Chicago highlights Dem perils on immigration
By Chris Stirewalt Published August 07, 2017
A decade ago, Rahm Emanuel was instrumental in helping Democrats to retake the House of Representatives, in part by helping the party get back in touch with working-class white voters.
It is strangely fitting now that Emanuel, who went from head of the House Democratic campaign arm to a stint as White House chief of staff before becoming mayor of Chicago, is now one of those helping drive a wedge between Democrats and those very voters.
It may be good local politics for Emanuel to be taking his case against the Trump administration’s crackdown on illegal immigration to court. Chicago has a large immigrant community and Emanuel understandably would believe that maximal defiance of President Trump also helps his standing with more affluent, liberal residents. Given the problems with crime and economics that plague Chicago, Emanuel needs something to keep voters fired up.
But as Peter Beinart smartly points out, the shift on immigration policy on the left has come with jarring speed at considerable political costs.
Beinart reminds us that Emanuel’s former boss and fellow Chicagoan, Barack Obama, as a senator wrote of his “patriotic resentment” at seeing Mexican flags at pro-immigration rallies and his “frustration” at needing a translator to complete even basic tasks.
These would not be welcomed sentiments in much of the Democratic Party today, to say the least.
So how did we get from a place where Democrats’ platform was explicit about the fact that “those who enter our country’s borders illegally, and those who employ them, disrespect the rule of the law,” to a moment where Emanuel and other mayors are expending considerable resources to fight for illegal immigrants?
Some of it has to do with what happened on the Republican side when the previously mostly pro-immigration party flipped on the subject.

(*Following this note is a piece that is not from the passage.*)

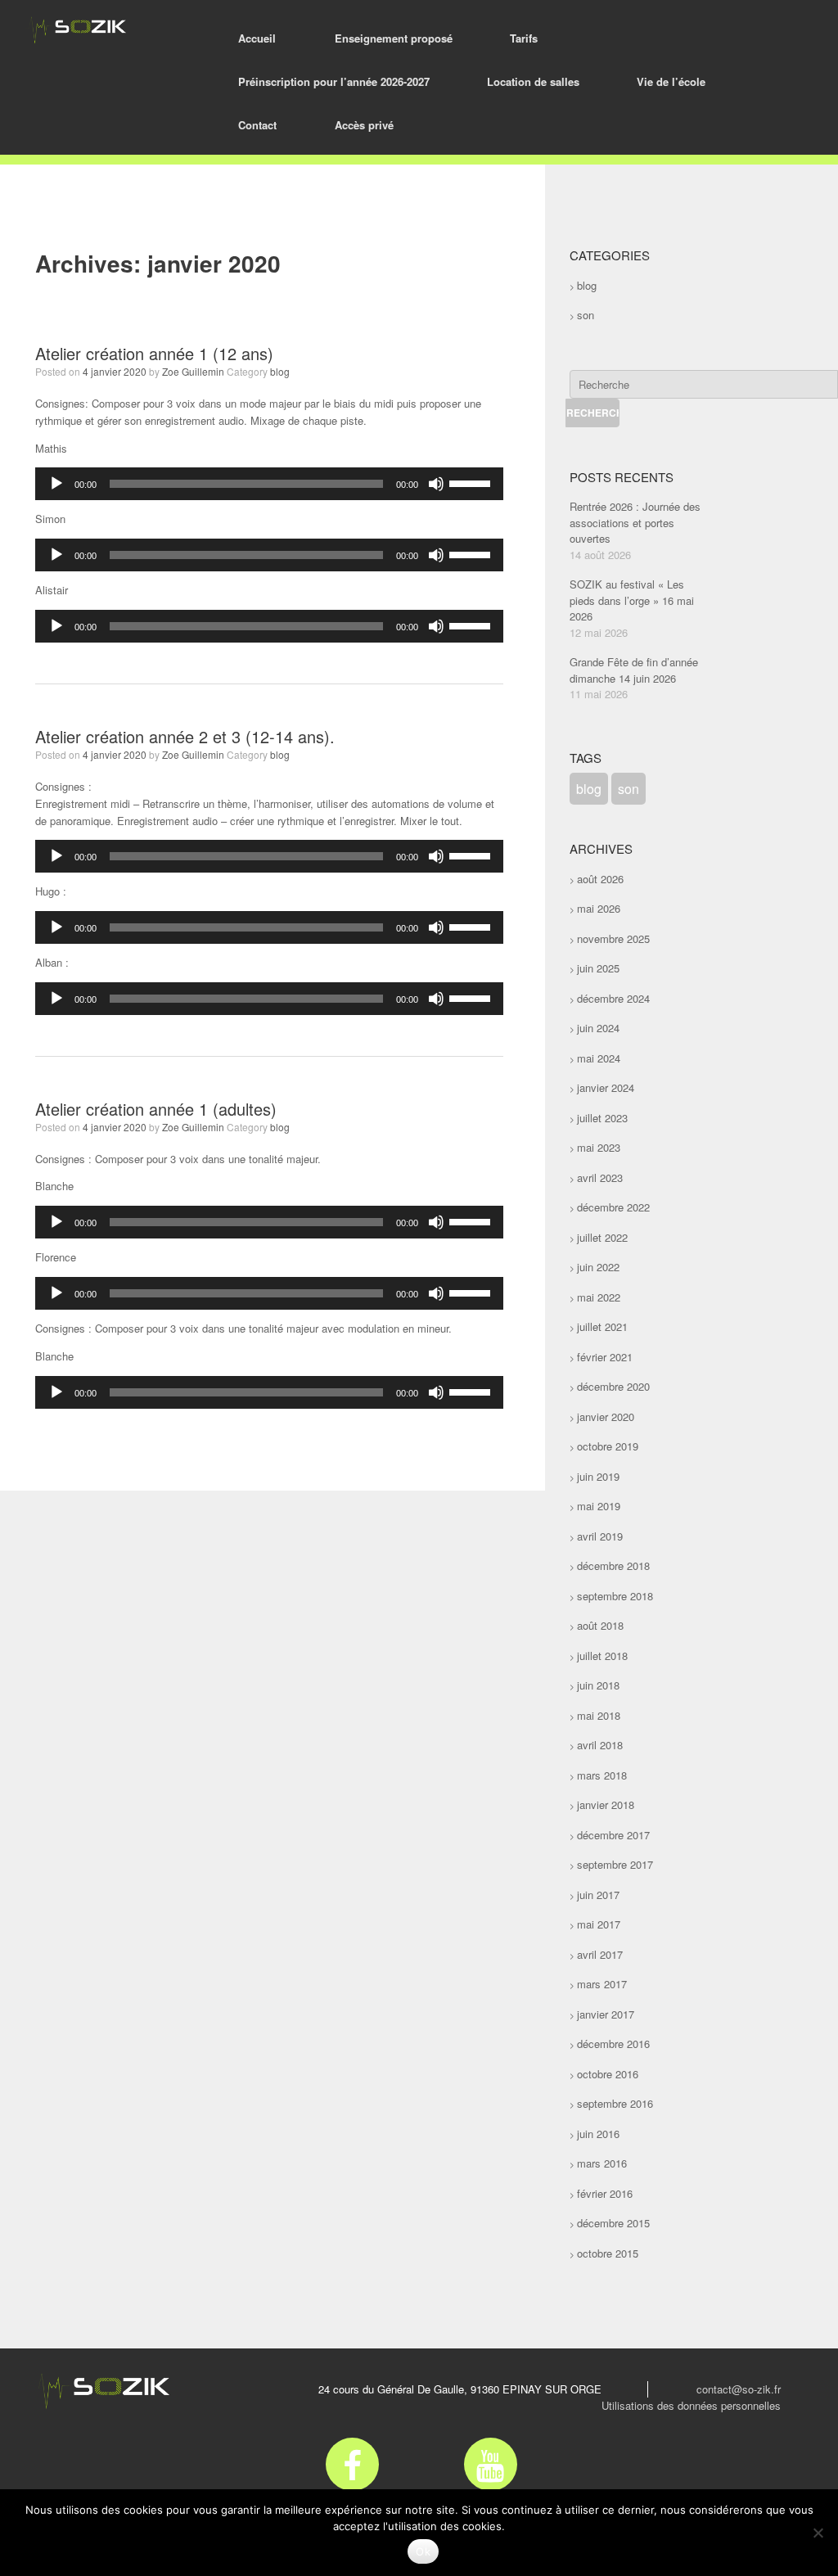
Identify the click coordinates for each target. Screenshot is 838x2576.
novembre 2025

You can draw the clearest of lines between the GOP revolt against a plan for amnesty in exchange for increased enforcement during the second term of George W. Bush.
When the GOP took a turn against immigration, Democrats moved the other way.
But there are other factors at work here, not the least of which is Democratic overreliance on political demography. The overwhelming belief among Democrats that future success is assured based on the rising number of minority – especially Hispanic – voters has led to some huge blind spots on the subject.
For Democrats, illegal immigration is increasingly treated as a social issue – a matter of principle – rather its long-standing status as an economic issue. When Democrats were still ardently pursuing middle-class white voters from industrial and agricultural regions of the country they made some of the same arguments that the Trump White House uses to support not just the crackdown on illegal immigration, but curbs on immigration itself.
When Emanuel and others defend protected status for those in the country illegally, including those working off the books and low wages, what must downscale voters who have seen little in the way of wage growth think?
Democrats make few arguments in defense of immigration, legal or illegal, but instead denounce Republican efforts to curb abuses. Centuries of varying success in America assimilating immigrants reveals one constant: Individuals in the most economic peril tend to be among the least accepting of immigration.
And the Democratic brand is supposed to be about individuals in economic peril, right?
By including an ardent defense of illegal immigrants in their evolving platform, Democrats are losing their chance to make the case to the broader electorate for not just legal immigration, but also their party’s effort to reengage with voters on the economy.